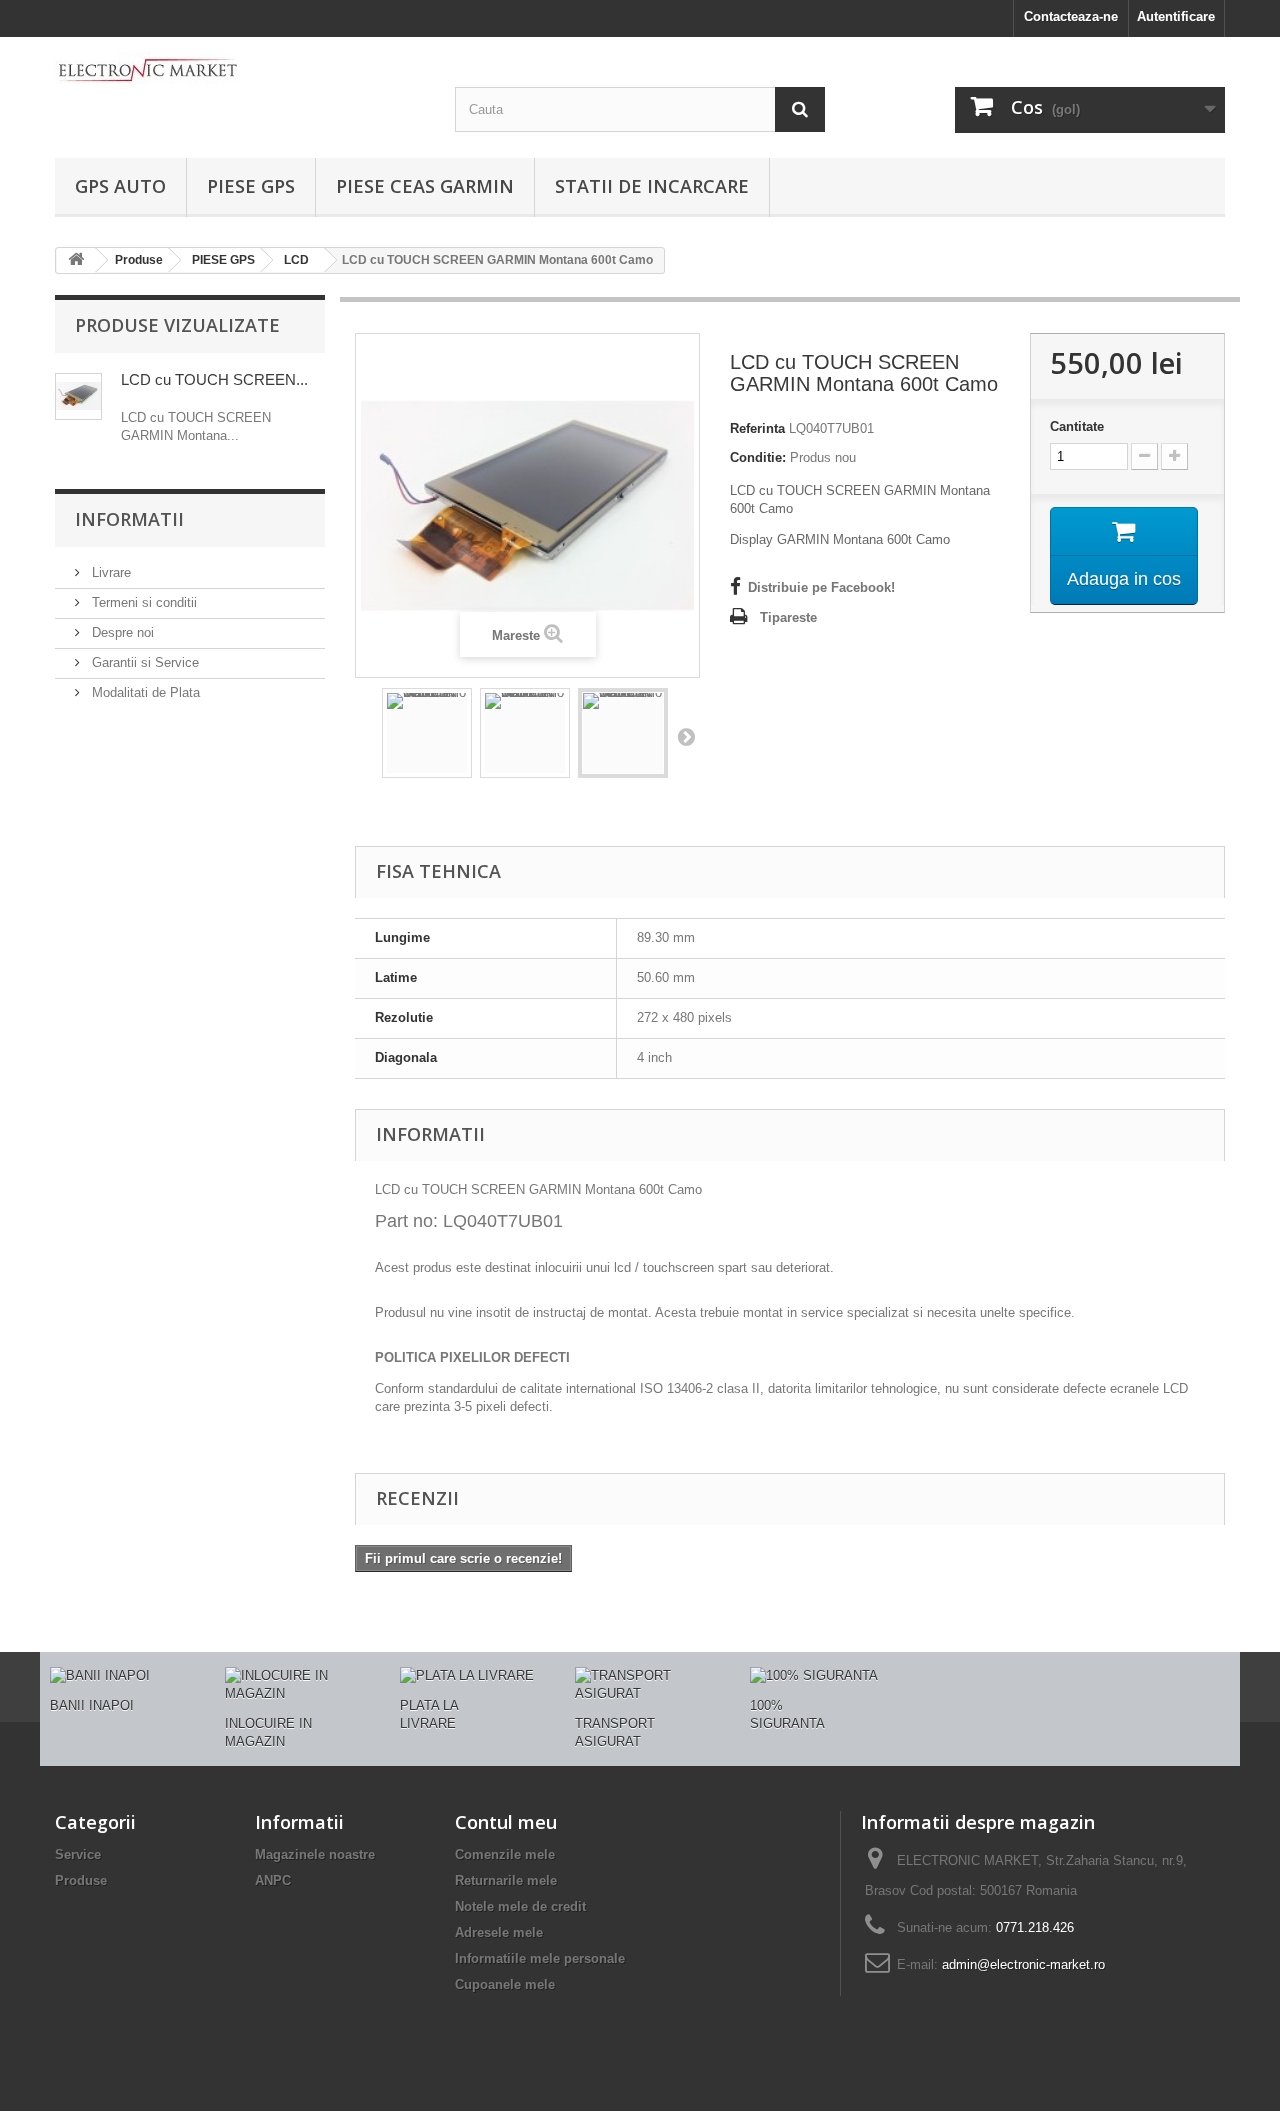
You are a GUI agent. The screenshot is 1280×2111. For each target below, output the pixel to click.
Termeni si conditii (142, 602)
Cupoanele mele (505, 1984)
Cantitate (1077, 426)
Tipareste (788, 617)
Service (78, 1854)
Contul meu (506, 1822)
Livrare (109, 572)
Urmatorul (686, 736)
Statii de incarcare (652, 186)
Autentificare (1176, 16)
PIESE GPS (251, 186)
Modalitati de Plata (144, 692)
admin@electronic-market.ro (1023, 1964)
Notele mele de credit (520, 1906)
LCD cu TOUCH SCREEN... (214, 379)
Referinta (757, 428)
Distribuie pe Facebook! (821, 587)
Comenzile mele (505, 1854)
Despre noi (121, 632)
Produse (81, 1880)
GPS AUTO (120, 186)
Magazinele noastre (315, 1854)
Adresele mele (499, 1932)
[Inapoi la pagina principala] (76, 260)
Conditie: (758, 457)
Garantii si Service (143, 662)
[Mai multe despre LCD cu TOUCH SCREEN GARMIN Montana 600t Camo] (78, 396)
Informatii (129, 519)
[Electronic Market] (240, 69)
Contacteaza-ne (1071, 16)
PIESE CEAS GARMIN (425, 186)
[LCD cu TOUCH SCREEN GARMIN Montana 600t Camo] (427, 733)
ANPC (273, 1880)
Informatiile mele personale (540, 1958)
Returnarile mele (506, 1880)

◆ ◆ ◆

To do →
Scan the listing for "GARMIN" and copy out each line that has it.

Result →
[Mai multe despre LCD cu TOUCH SCREEN GARMIN Montana 600t Camo] (78, 396)
PIESE CEAS GARMIN (425, 186)
[LCD cu TOUCH SCREEN GARMIN Montana 600t Camo] (427, 733)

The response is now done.